Ces chiffres ne sont pas anecdotiques, ils reflètent une réalité concrète et préoccupante.
Les institutions comme l’INRS, EU‑OSHA, et les agences nationales recommandent aujourd’hui d’intégrer clairement le télétravail dans les politiques de prévention, avec :
- une évaluation systématique des postes à domicile (ergonomie et risques psychosociaux)
- des formations spécifiques (gestion du temps, pauses actives, posture)
- une accélération de l’élaboration de chartes ou avenants au contrat pour formaliser les engagements de chaque partie
- une vigilance accrue sur la « surcharge invisible » que représente le travail prolongé ou l’impossibilité de déconnexion.
Chez OFSIP, on considère que l’espace de télétravail est un poste à part entière. Voici ce qu’on préconise concrètement :
- Diagnostiquer chaque poste de travail à distance via une grille d’auto-évaluation ergonomique.
- Former les salariés : bien positionner l’écran à hauteur des yeux, régler le siège, espacer les pauses, activer la déconnexion.
- Sensibiliser les managers aux signaux faibles : fatigue, irritabilité, baisse d’implication, hausse du temps de connexion.
- Fournir un kit ergonomique (support écran, repose-pieds, souris séparée…) ou une aide financière pour l’aménager.
- Faire vivre le DUERP en y incluant les risques du domicile et en le réévaluant chaque semestre.
Leviers pour agir efficacement
- L’entrée en scène des avenants de télétravail qui clarifient les responsabilités de chacun, les équipements, la période autorisée, etc.
- Les outils numériques : checklists interactives, questionnaires d’auto-évaluation, consignes ergonomiques accessibles.
- La communication interne : workshops réguliers, retours d’expérience anonymes, partage des bonnes pratiques.

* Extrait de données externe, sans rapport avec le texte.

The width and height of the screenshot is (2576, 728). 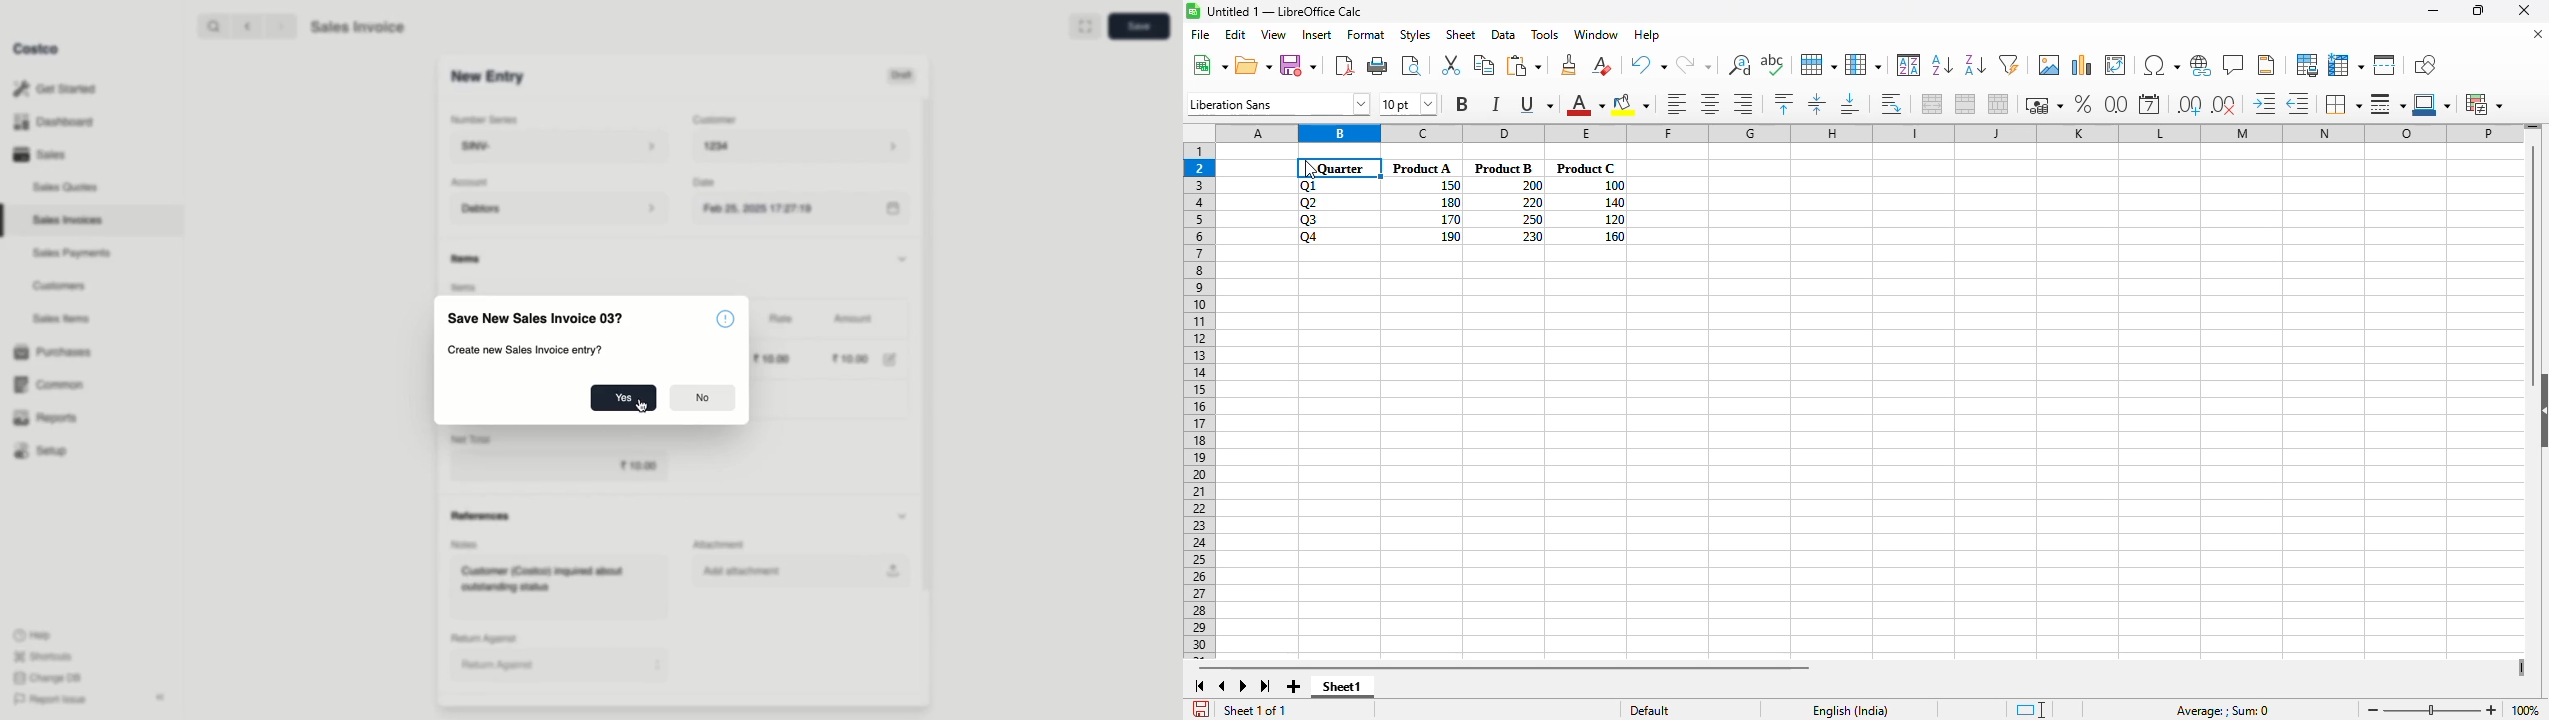 What do you see at coordinates (1199, 401) in the screenshot?
I see `rows` at bounding box center [1199, 401].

- L’implication RH / SST pour faire du télétravail un vrai sujet de prévention, pas juste un sujet logistique.
Freins à lever
Les freins sont surtout culturels : la perception que “le domicile est privé, donc hors champ”, la crainte de déranger, le manque de budget pour le matériel, la complexité juridique (particulièrement pour les frontaliers, entre télétravail et législation sociale), ainsi que le manque de formation des managers à détecter les signaux d’alerte.
Acteurs à mobiliser
- Employeur / codir : fixer une politique claire, budgétiser les ressources.
- Travailleur désigné / responsable SST : intégrer le télétravail dans le DUERP, suivre les initiatives.
- RH & médecins du travail : former, accompagner, proposer.
- Managers de proximité : surveiller, relayer, dialoguer.
- Télétravailleurs eux-mêmes : être acteurs, responsables, vigilants.
En conclusion
Le télétravail est une progression qui porte beaucoup de promesses : flexibilité, autonomie, équilibre vie pro/perso. Mais cette rupture spatiale ne doit pas être une rupture en matière de sécurité. Le domicile devient un vrai lieu de travail, avec ses propres risques, ses propres routines et ses propres vulnérabilités. Ne pas les inclure dans la politique de prévention, c’est s’exposer à des coûts humains, organisationnels… et juridiques.
OFSIP t’accompagne pour faire du télétravail un investissement sûr, pour le salarié comme pour l’entreprise : parce que la sécurité ne s’arrête pas à la porte du bureau.